▶ _Excerpted text_:
——————
Agora/PennGPT

Inspiration

Every campus, every nonprofit, every hospital is drowning in information. It’s not that the answers don’t exist. They do. But they’re scattered across course catalogs, PDFs, portals, event sites. For students, that means 15 browser tabs open just to check dining hours. For a nonprofit, it means outdated volunteer pages. For a patient, it means getting lost in a maze of hospital forms.

And here’s the real problem: when information is that fragmented, it’s basically invisible. Students miss deadlines. Communities miss opportunities. People give up before they find what they need.

We asked a simple question: what if you could just ask? What if instead of searching across a mess of systems, you typed: “Where can I print on campus tonight?” or “How many volunteer hours were logged this month?”, and got a clear, trusted answer, instantly?

That’s the vision of AGORA. We started with Penn because of PennApps, but it’s never been just about Penn. This is a framework any university, nonprofit, or hospital could deploy in a weekend. AGORA is about democratizing access to information. We’re turning scattered data into something usable, accessible, and human.

What it does

Agora enables real-time, conversational access to high-quality, up-to-date information by indexing trusted web sources at custom frequencies. Many small businesses and campus organizations not only lack the resources to build their own LLM-powered systems, but also struggle with fragmented and inconsistently maintained data. Agora bridges that gap by centralizing and structuring their information, making it accessible through a seamless natural language interface.

How we built it

Agora is built on a modular Django-based multi-service architecture, designed for scalability, flexibility, and maintainability. It integrates a custom web scraper, a vector database for semantic search, and LLM services as distinct yet cohesive components. This setup allows us to aggregate and unify fragmented data sources, keep them up to date, and make the resulting information available through a conversational interface.
——————
▶ _Questions to answer_:
1. Answer these questions about the AGORA project page.
(a) Why did the team start with Penn?
(b) What does Agora index, and how often?
(c) What kind of architecture is Agora built on?
2. Transcribe the AGORA project page starting with "And here’s the" and going on through "trusted answer, instantly?".
3. Write the next part of the AGORA project page, following on from its final sentence.

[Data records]
——————
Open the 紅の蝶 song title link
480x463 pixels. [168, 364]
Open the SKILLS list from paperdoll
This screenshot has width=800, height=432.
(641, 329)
——————
▶ _Answers to the problems_:
1.
(a) Because of PennApps.
(b) Trusted web sources, at custom frequencies.
(c) A modular Django-based multi-service architecture.

2.
And here’s the real problem: when information is that fragmented, it’s basically invisible. Students miss deadlines. Communities miss opportunities. People give up before they find what they need.

We asked a simple question: what if you could just ask? What if instead of searching across a mess of systems, you typed: “Where can I print on campus tonight?” or “How many volunteer hours were logged this month?”, and got a clear, trusted answer, instantly?

3.
Here’s a breakdown of our project architecture:

Backend

Django: Core framework for API and dashboard FastAPI: Vector search microservice APScheduler: Job scheduling and automation Milvus: AI-powered vector database Dashboard: A service for managing the urls used by the model SQLite: Default local database

Project Structure Highlights

agora_crawler.py: Core scraping service with robots.txt compliance scheduler: Automated job manager to handle data updates services.py: Manages all services both internal and external ai_services.py: Integrate ai services for text processing, summarization, and embeddings summarization_pipeline.py: Orchestrates the scraped page to vector embedding pipeline enterprise_batch_api.py: Handles bulk data scraping milvus_service.py: Service for storing and querying embeddings in vector db vector_search_api.py: Service for querying the vector db signals.py: Handles data expiration and renewal file_organization.py: Service for storing scraped pages and summaries by domain and path structure Dockerfile + docker-compose.yml: Production deployment

Testing & QA

test_enterprise_api.py: Batch processing test test_agora_integration.py: Agora crawler validation test_vector_system.py: AI vector database tests test_recursive_crawler.py: Crawler service tests

Challenges we ran into

Authentication requirments for campus endpoints While Penn provides a wealth of high-quality public datasets, the most relevant and up-to-date information for students is often gated behind university authentication. Accessing and integrating this data was a significant hurdle. Data Freshness and Quality Control Ensuring the accuracy and reliability of our data sources proved to be the most time-consuming aspect of development. Maintaining up-to-date information required careful curation and continuous monitoring.

Accomplishments that we're proud of

Model Accuracy and Source Attribution Our system not only provides highly accurate responses, but also cites its sources transparently, allowing users to verify the information themselves. Data Quality and Consistency We successfully curated a robust dataset, prioritizing both accuracy and relevance to student needs. Seamless User Experience We focused heavily on crafting a smooth and intuitive user interface, enhancing usability and engagement. Automated Data Monitoring We implemented a system to track data expiration and automatically refresh outdated information, ensuring long-term reliability.

What we learned

Indexing and managing large volumes of data while maintaining high standards of accuracy and consistency is especially challenging when enabling real-time, conversational access. Building a system that balances scalability, data quality, and seamless interaction taught us what it takes to make information truly accessible through natural language.

What's next for Agora

We're excited to expand Agora beyond Penn, bringing conversational data access to more universities, nonprofits, and small businesses. These organizations often face similar challenges: fragmented internal data, limited technical resources, and a growing need to provide fast, reliable answers to users. Our next steps include: Expanding to other universities to help students, faculty, and staff access campus resources through natural language, without needing to navigate outdated websites or portals.

Partnering with nonprofits and small businesses to help them unify their public-facing data and provide AI-powered chat interfaces without needing to hire full development teams.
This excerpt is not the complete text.